Di mana Giok Lo Sat cuma sedikit lebih atas daripada ayah
angkatnya itu, iapun kalah daripada si nyonya. Tambahan pula
nyonya inipun sangat berpengalaman. Tadi dia didesak karena
terbangkit hawa amarahnya yang menjadikan dia
mendongkol, setelah kena didesak, segera dia insyaf. Maka
lantas dia dapat tenangkan diri, lalu dia berkelahi dengan
tenang dan sungguh-sungguh. Setelah tiga puluh jurus, dapat
dia perteguhkan kedudukannya, cepat dia berubah menjadi
pihak penyerang, karena dengan tangan kirinya yang liehay "
tangan Toksee Ciang yang beracun -- membantu banyak
tongkatnya yang tak kurang liehaynya itu.

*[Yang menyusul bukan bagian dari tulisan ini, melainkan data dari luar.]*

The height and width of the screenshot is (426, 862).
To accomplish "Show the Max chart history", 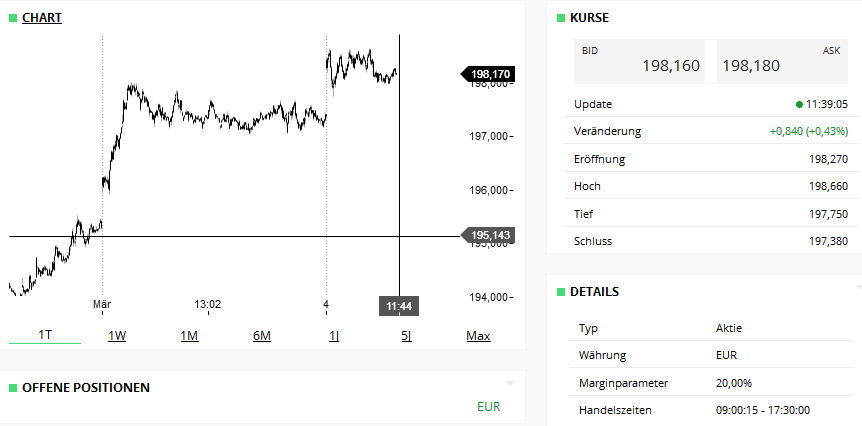I will pos(478,335).
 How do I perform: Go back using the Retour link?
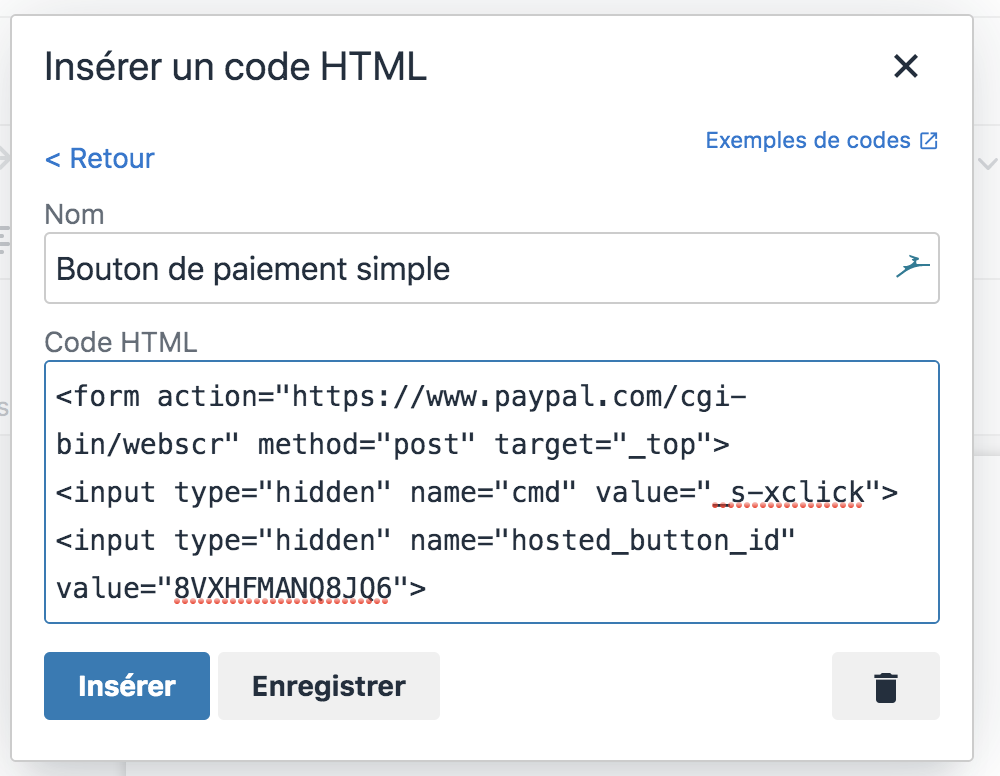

Maka lawannya lantas seperti kena terkurung tongkat dan
tangan kirinya itu.
Suasana yang berbalik itu membikin tetap hatinya Anghoa
Kuibo, hingga pikirnya segera ia akan dapat rebut
kemenangan. Akan tetapi Giok Lo Sat sangat mantap hatinya
dan cerdas otaknya, walaupun dia telah terangsek, dia tidak
menjadi gugup dan kalut pikirannya, sama sekali dia tidak
menjadi takut. Dengan kelincahannya dia menghindarkan diri
dari setiap saat berbahaya.
"Hebat..." akhirnya Anghoa Kuibo mesti akui kegagahan
lawannya itu. Karena ini, dalam penasaran, ia perhebat
serangannya. Tibalah saat yang sangat berbahaya bagi Giok Lo Sat,
setelah didesak secara demikian, satu kali ujung tongkat
menyambar kepadanya. Tidak ada ketika untuk menangkis,
juga berbahaya untuk ia lompat berkelit. Tapi nona ini tidak
gempur hatinya, ia tetap tabah. Di dalam keadaan bahaya itu,
ia sambuti ujung tongkat dengan ujung pedangnya. Agaknya
ia membela diri dengan menahan senjata lawan. Tapi ia bukan
cuma pertahankan diri, ia mempunyai maksud lain. Dengan
mengamprokkan kedua ujung senjata, ia justeru hendak
pinjam tenaga lawan. Selagi kedua senjata bentrok, mendadak
ia menjejak tanah untuk mengapungkan diri. Dan ia berhasil
meminjam tenaga lawannya. Tapi ia tidak berhenti sampai
kepada pembelaan diri saja justeru sedang tubuhnya mencelat
maka pedangnya, yang ia telah tarik pulang dengan sebat, ia
teruskan menyerang musuh dari atas selagi tubuhnya
mengapung! Anghoa Kuibo terperanjat untuk liehaynya nona ini, ia
mundur sambil menangkis. Dengan begitu, si nona dapat
menaruh kaki dengan tidak kurang suatu apa, hingga ia dapat
bersiap sedia untuk mulai dengan pertandingannya lebih jauh,
yang telah berlangsung pula banyak jurus.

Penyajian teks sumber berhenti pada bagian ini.